We need to engage younger voters in the referendum on leaving the EU. One argument which may appeal is that taking the EFTA option would allow us to scrap student fees.
Firstly, for the benefit of those who are not aware of EFTA, is is the European Free Trade Association (See www.efta.int.) Norway is a member of EFTA and is one of the wealthiest countries in Europe. The majority of its electorate do not want to join the EU.
EFTA countries have an economic agreement with the EU, allowing for free movement of goods, services, people and capital. However Liechtenstein has ‘special provisions’ for controlling immigration, far more powerful than the feeble “Emergency Brake” which David Cameron needs to ask permission to apply.
But what are the issues for younger people and students?
Lower income – poor job opportunities and downward pressure on wages from immigration
Middle income – high rents and house prices, making it difficult to save for a deposit, due to immigration demand on housing, also downward pressure on wages from immigration and also student loans to pay off.
In 2014, the UK paid a net £11 billion to the EU. Norway does not pay to be part of the Single Market, it diverts some of its foreign aid to the EU – something the UK could also do, and use the £11 billion savings for getting rid of student tuition fees and also outstanding student tuition fees.
At the end of 2014-15 there were 4.6m borrowers with outstanding student loans, with a total debt of £64.7 billion. So with £11 billion to spend in the UK, that would allow, all loans to be paid off in 7 years.
Maintenance loans could be worked out using the minimum wage for the weeks studying and not working. For example £7.20 per hour * 35 hours in a week = £252 per week
Average weeks studying, winter 10 weeks, Spring 10 weeks, summer 8 weeks = 28 weeks
28 weeks * £252 = £7056
For 3 years is, £7056 * 3 = £21168
Perhaps the after tax amount could be calculated and also an expectation that students have some sort of part time job during studying time. I.e. working out the amount using 25 or 30 hours a week.
There are other ways to speed up the paying off of all outstanding student loans, by reviewing how easy it is for new immigrant to access benefits, for example needing to contribute for 5 years, or only receiving the amounts they would get in their own country.
Current benefits to EU immigrants include: Housing benefit, tax credits and unemployment benefit of £2.5 billion – a significant amount. With more immigration, this amount could increase even more. If other people in other EU countries avoid paying their taxes and vote for corrupt, irresponsible and incompetent politicians, there is no reason for the UK taxpayer to be held financially responsible.

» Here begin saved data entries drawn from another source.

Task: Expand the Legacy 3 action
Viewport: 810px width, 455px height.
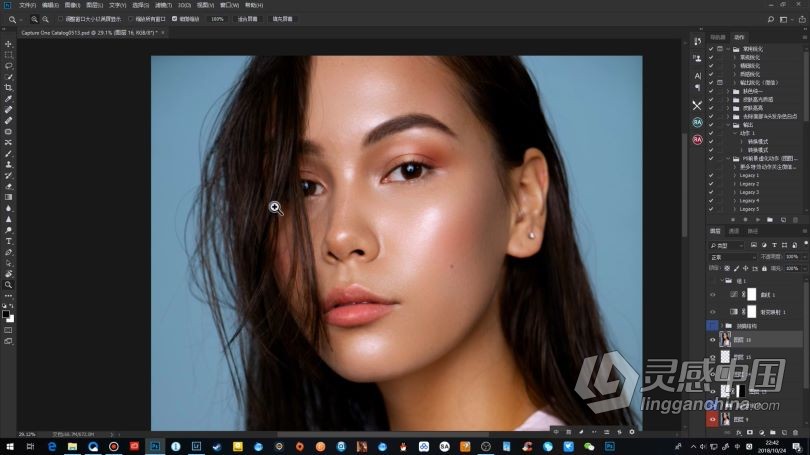Action: (736, 192)
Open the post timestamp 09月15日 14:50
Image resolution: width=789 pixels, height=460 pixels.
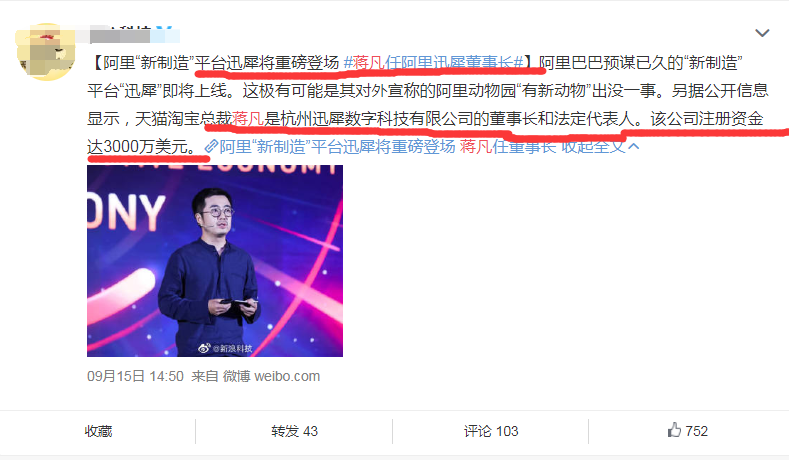pos(135,376)
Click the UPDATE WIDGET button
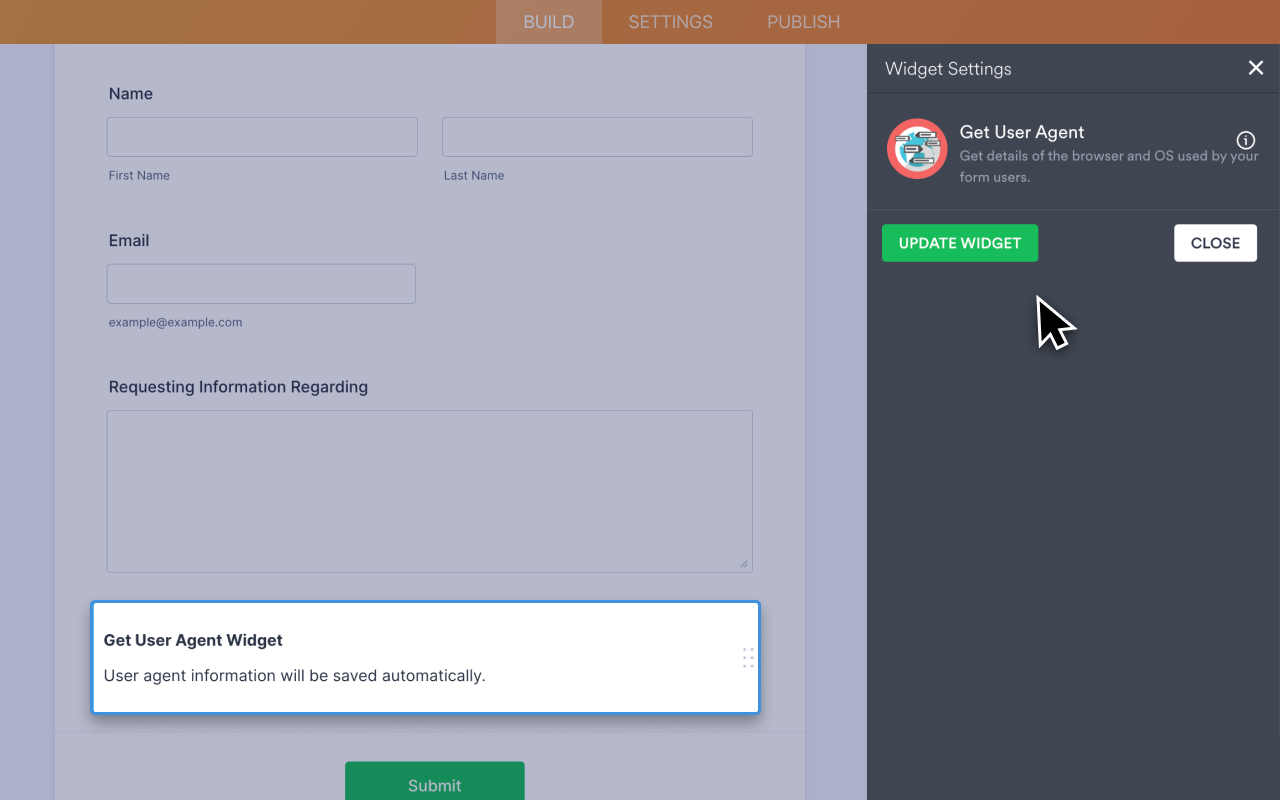The image size is (1280, 800). 959,243
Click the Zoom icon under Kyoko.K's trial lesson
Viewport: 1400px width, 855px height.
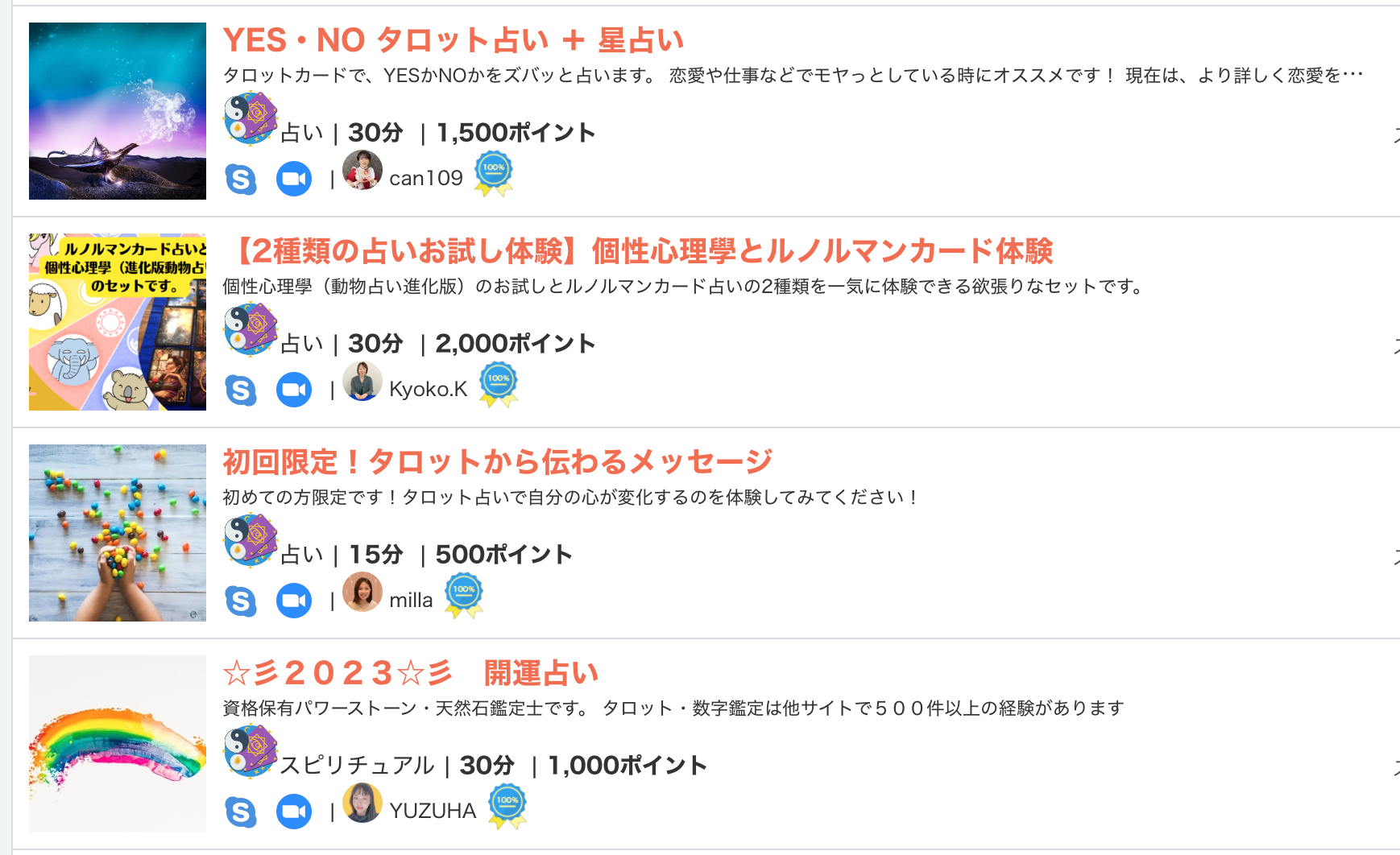click(294, 389)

Some studies have shown that every person unemployed costs the taxpayers around £10,000 in benefits and lost tax revenue. So if the UK had Norway’s and Switzerland’s average unemployment rate of around 4% instead of 5.1%, that would be around 1.36 million, instead of 1.7 million, an extra 340,000 paying tax, or another £3.4 bn. If the UK had 3% unemployment, this could add another £6.8bn.
All helping pay off outstanding student debt faster.
Free Student tuition and maintenance grants, calculation
250,000 students with £35,000 debt = approx £9 bn
Current outstanding student loans = £64.7 bn
Savings from leaving the EU and switching to a win-win EFTA Single Market + Opt Outs agreement
Current net EU contribution = £11bn a year
Cost of projects due to higher population HS2 = £42.6bn
Cost of projects due to higher population, Hinkley point nuclear power subsidy potential = £20bn
Since the foreign aid budget is set to increase from £11bn to £16bn by 2020, this extra money could be used for any aid projects in Eastern Europe.
Likely the fastest way to increase the paying off loans is by having a trade balance, and so an increase in tax revenues. Leaving the EU and joining EFTA is the easiest and fastest way. Increasing average income to Norway’s level would also help i.e. £ 36,000 compared to the UK of £24,000. Younger voters and undecideds voting to Leave the EU would be voicing their emancipation proclamation, freeing themselves from financial serfdom.
Since the UK also has a trade deficit with the EU, which means loss of jobs and loss of company sales, then a trade balance will help in increasing government revenues from more: income tax, corporation tax, VAT, council tax, fuel duty, business rates and other taxes. So allowing the student loans to be paid off, and restore free higher education, as before the UK switched to the EU, from the EEC. The reduction in regulations would also be like a tax cut for businesses, helping making it easier to grow their businesses. In addition the hidden cost affecting the public sector of the EU style of top down ideas, centralisation/mergers, poor communication, and low morale would also be lifted allowing better decisions, communication and higher morale.